» Sayfa metni

25 yaşındayken üniversitede başarısız oldum ve mezun olamayıp okulu bırakmak zorunda kaldım. Eve dönüp okulu bıraktığım haberini anneme verdiğimde annem ağlamak için doğruca odasına çıktı.
Bir saat sonra döndüğünde ağlamaktan kızarmış gözlerini benimkine doğru dikti ve “Okulu bırakmanla ilgilenmiyorum çünkü becerikli biri olduğunu ve kendi ayaklarının üstünde durabileceğini biliyorum.” dedi. İşte bu cümle bundan sonraki hayatımda çok başarılı bir kariyere sahip olmamın sebebiydi. Başarısız olsam dahi bana güvenildiğini ve inanıldığını gördüm. Böyle bir olaydan sonra kendimden nasıl şüphe edebilirim ki?
İş görüşmelerim hakkında anlatacak birçok hikayem var ama beni en çok büyüleyen “Beni işe alabilirsiniz, ben buna değerim.” düşüncemi karşıya aktarabilmemdi ve “Ben buna değerim” inancı kariyerimde beni başarıya götüren kısım oldu.
“Kendinizi notlarınızın bir önem arz etmediğine inandırmayın. Ancak, kendinize olan güveninizi de notlarınızla sınırlamayın.”
Neverfap Akademi, 2017 yılından bugüne çağımızın problemlerini anlama, açıklama ve çözüme kavuşturma misyonuyla faaliyetlerini sürdürmektedir. Bağımlılıklara ihtiyaç duymayacak güçlü bir toplum vizyonuna ulaşana kadar da mücadelesine devam edecektir.

(Bazı kayıtlar)
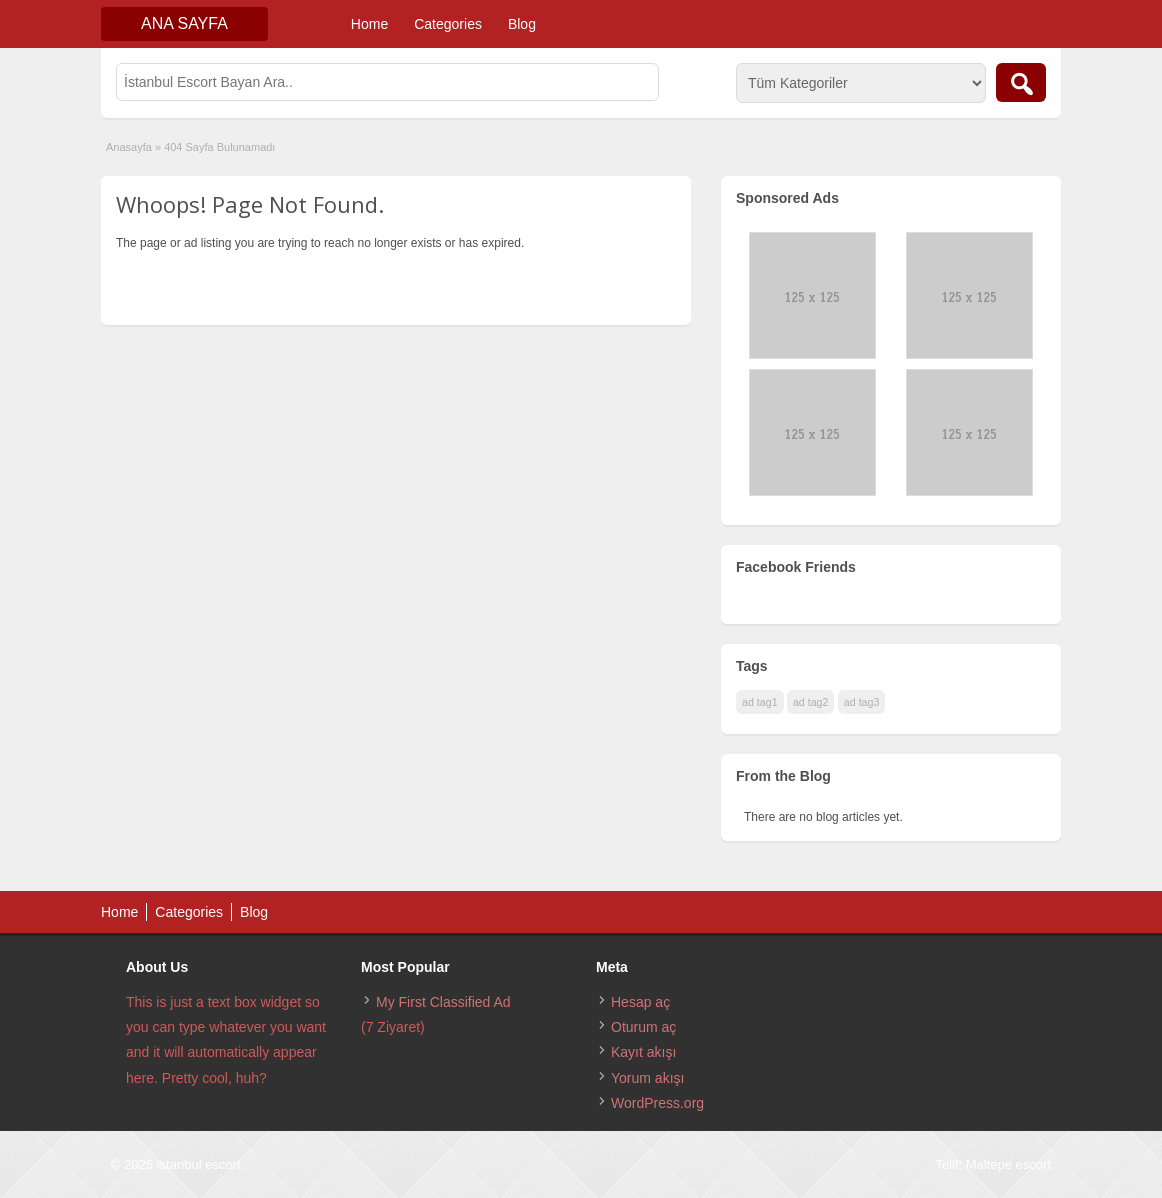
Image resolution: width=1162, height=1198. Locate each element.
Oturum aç (643, 1027)
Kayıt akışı (643, 1052)
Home (369, 24)
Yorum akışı (647, 1078)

» Görev A
Sayfa metnine göre anlatıcı kaç yaşındayken üniversiteyi bırakmak zorunda kaldı?
» Görev B
Sayfa metninde "İş görüşmelerim hakkında" ile "mücadelesine devam edecektir." arasındaki bölümü, bu ifadeler de dahil olmak üzere, harfi harfine yazıya geçirin.
» Görev C
Sayfa metnine göre Neverfap Akademi'nin misyonunda, çağımızın problemleriyle ilgili olarak sayılan eylemlerin tamamını yazın.

» Yanıt A
25 yaşındayken.

» Yanıt B
İş görüşmelerim hakkında anlatacak birçok hikayem var ama beni en çok büyüleyen “Beni işe alabilirsiniz, ben buna değerim.” düşüncemi karşıya aktarabilmemdi ve “Ben buna değerim” inancı kariyerimde beni başarıya götüren kısım oldu.
“Kendinizi notlarınızın bir önem arz etmediğine inandırmayın. Ancak, kendinize olan güveninizi de notlarınızla sınırlamayın.”
Neverfap Akademi, 2017 yılından bugüne çağımızın problemlerini anlama, açıklama ve çözüme kavuşturma misyonuyla faaliyetlerini sürdürmektedir. Bağımlılıklara ihtiyaç duymayacak güçlü bir toplum vizyonuna ulaşana kadar da mücadelesine devam edecektir.

» Yanıt C
- anlama
- açıklama
- çözüme kavuşturma